Collected data entries
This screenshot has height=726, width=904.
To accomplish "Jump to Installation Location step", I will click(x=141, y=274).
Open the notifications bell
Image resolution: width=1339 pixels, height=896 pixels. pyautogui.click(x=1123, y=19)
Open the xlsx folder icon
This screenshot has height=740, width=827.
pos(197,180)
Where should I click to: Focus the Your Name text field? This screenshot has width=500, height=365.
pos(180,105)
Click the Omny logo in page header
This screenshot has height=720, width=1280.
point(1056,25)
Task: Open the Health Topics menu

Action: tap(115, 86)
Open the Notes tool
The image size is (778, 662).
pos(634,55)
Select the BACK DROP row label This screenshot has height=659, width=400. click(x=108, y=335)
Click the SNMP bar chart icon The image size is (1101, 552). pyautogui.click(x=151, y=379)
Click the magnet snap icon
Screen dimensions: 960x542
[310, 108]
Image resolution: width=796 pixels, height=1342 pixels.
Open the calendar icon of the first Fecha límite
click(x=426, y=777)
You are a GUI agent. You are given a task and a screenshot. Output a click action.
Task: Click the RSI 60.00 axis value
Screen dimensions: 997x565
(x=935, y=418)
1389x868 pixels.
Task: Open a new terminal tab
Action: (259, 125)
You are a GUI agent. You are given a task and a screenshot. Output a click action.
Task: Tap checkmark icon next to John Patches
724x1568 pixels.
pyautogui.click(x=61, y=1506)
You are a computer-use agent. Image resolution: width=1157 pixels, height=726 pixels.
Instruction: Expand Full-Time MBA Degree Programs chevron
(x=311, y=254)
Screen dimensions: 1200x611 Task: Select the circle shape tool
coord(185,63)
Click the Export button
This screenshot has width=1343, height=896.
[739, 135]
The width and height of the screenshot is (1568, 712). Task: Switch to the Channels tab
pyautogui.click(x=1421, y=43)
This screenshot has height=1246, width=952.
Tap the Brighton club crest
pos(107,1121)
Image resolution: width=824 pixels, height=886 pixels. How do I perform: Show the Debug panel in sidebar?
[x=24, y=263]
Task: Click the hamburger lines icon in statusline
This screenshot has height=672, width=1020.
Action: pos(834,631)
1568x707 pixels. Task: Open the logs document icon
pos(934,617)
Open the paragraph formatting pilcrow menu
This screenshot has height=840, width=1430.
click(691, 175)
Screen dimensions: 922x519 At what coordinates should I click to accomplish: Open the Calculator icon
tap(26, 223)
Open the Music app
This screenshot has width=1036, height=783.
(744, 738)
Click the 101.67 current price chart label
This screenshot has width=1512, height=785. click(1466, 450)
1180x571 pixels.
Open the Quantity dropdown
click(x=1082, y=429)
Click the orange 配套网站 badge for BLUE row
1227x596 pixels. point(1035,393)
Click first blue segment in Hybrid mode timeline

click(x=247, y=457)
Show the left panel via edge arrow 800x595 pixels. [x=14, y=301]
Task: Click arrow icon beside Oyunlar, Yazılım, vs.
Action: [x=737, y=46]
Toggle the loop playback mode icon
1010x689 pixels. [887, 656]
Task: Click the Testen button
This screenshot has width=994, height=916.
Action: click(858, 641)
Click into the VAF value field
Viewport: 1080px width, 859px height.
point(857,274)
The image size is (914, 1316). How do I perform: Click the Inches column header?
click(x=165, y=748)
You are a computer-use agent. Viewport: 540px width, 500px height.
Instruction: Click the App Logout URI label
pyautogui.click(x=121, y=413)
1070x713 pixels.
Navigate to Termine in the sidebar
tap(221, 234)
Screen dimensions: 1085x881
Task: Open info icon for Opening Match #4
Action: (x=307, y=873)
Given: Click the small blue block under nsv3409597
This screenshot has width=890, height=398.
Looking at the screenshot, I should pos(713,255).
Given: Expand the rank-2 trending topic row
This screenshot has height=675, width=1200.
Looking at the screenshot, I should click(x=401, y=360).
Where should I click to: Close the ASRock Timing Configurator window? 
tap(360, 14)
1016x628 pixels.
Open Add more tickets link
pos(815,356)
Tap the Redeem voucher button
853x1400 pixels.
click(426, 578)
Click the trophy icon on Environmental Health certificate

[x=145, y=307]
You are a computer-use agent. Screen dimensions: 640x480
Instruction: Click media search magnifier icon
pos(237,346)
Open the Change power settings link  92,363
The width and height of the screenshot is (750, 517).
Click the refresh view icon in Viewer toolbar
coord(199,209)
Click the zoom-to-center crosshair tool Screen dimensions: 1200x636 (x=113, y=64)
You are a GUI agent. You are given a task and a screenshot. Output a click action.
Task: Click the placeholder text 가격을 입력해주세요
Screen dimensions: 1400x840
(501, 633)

*Problem to work on*. Each line of the data is to be restated exactly.

*Solution below*.
This screenshot has height=726, width=904.
To accomplish "Jump to Installation Location step", I will click(x=141, y=274).
Open the notifications bell
Image resolution: width=1339 pixels, height=896 pixels. pyautogui.click(x=1123, y=19)
Open the xlsx folder icon
This screenshot has height=740, width=827.
pos(197,180)
Where should I click to: Focus the Your Name text field? This screenshot has width=500, height=365.
pos(180,105)
Click the Omny logo in page header
This screenshot has height=720, width=1280.
point(1056,25)
Task: Open the Health Topics menu

Action: tap(115, 86)
Open the Notes tool
The image size is (778, 662).
pos(634,55)
Select the BACK DROP row label This screenshot has height=659, width=400. click(x=108, y=335)
Click the SNMP bar chart icon The image size is (1101, 552). pyautogui.click(x=151, y=379)
Click the magnet snap icon
Screen dimensions: 960x542
[310, 108]
Image resolution: width=796 pixels, height=1342 pixels.
Open the calendar icon of the first Fecha límite
click(x=426, y=777)
You are a GUI agent. You are given a task and a screenshot. Output a click action.
Task: Click the RSI 60.00 axis value
Screen dimensions: 997x565
(x=935, y=418)
1389x868 pixels.
Task: Open a new terminal tab
Action: (259, 125)
You are a GUI agent. You are given a task and a screenshot. Output a click action.
Task: Tap checkmark icon next to John Patches
724x1568 pixels.
pyautogui.click(x=61, y=1506)
You are a computer-use agent. Image resolution: width=1157 pixels, height=726 pixels.
Instruction: Expand Full-Time MBA Degree Programs chevron
(x=311, y=254)
Screen dimensions: 1200x611 Task: Select the circle shape tool
coord(185,63)
Click the Export button
This screenshot has width=1343, height=896.
[739, 135]
The width and height of the screenshot is (1568, 712). Task: Switch to the Channels tab
pyautogui.click(x=1421, y=43)
This screenshot has height=1246, width=952.
Tap the Brighton club crest
pos(107,1121)
Image resolution: width=824 pixels, height=886 pixels. How do I perform: Show the Debug panel in sidebar?
[x=24, y=263]
Task: Click the hamburger lines icon in statusline
This screenshot has height=672, width=1020.
Action: pos(834,631)
1568x707 pixels. Task: Open the logs document icon
pos(934,617)
Open the paragraph formatting pilcrow menu
This screenshot has height=840, width=1430.
click(691, 175)
Screen dimensions: 922x519 At what coordinates should I click to accomplish: Open the Calculator icon
tap(26, 223)
Open the Music app
This screenshot has width=1036, height=783.
(744, 738)
Click the 101.67 current price chart label
This screenshot has width=1512, height=785. click(1466, 450)
1180x571 pixels.
Open the Quantity dropdown
click(x=1082, y=429)
Click the orange 配套网站 badge for BLUE row
1227x596 pixels. point(1035,393)
Click first blue segment in Hybrid mode timeline

click(x=247, y=457)
Show the left panel via edge arrow 800x595 pixels. [x=14, y=301]
Task: Click arrow icon beside Oyunlar, Yazılım, vs.
Action: [x=737, y=46]
Toggle the loop playback mode icon
1010x689 pixels. [887, 656]
Task: Click the Testen button
This screenshot has width=994, height=916.
Action: click(858, 641)
Click into the VAF value field
Viewport: 1080px width, 859px height.
point(857,274)
The image size is (914, 1316). How do I perform: Click the Inches column header?
click(x=165, y=748)
You are a computer-use agent. Viewport: 540px width, 500px height.
Instruction: Click the App Logout URI label
pyautogui.click(x=121, y=413)
1070x713 pixels.
Navigate to Termine in the sidebar
tap(221, 234)
Screen dimensions: 1085x881
Task: Open info icon for Opening Match #4
Action: (x=307, y=873)
Given: Click the small blue block under nsv3409597
This screenshot has width=890, height=398.
Looking at the screenshot, I should pos(713,255).
Given: Expand the rank-2 trending topic row
This screenshot has height=675, width=1200.
Looking at the screenshot, I should click(x=401, y=360).
Where should I click to: Close the ASRock Timing Configurator window? 
tap(360, 14)
1016x628 pixels.
Open Add more tickets link
pos(815,356)
Tap the Redeem voucher button
853x1400 pixels.
click(426, 578)
Click the trophy icon on Environmental Health certificate

[x=145, y=307]
You are a computer-use agent. Screen dimensions: 640x480
Instruction: Click media search magnifier icon
pos(237,346)
Open the Change power settings link  92,363
The width and height of the screenshot is (750, 517).
Click the refresh view icon in Viewer toolbar
coord(199,209)
Click the zoom-to-center crosshair tool Screen dimensions: 1200x636 (x=113, y=64)
You are a GUI agent. You are given a task and a screenshot. Output a click action.
Task: Click the placeholder text 가격을 입력해주세요
Screen dimensions: 1400x840
(501, 633)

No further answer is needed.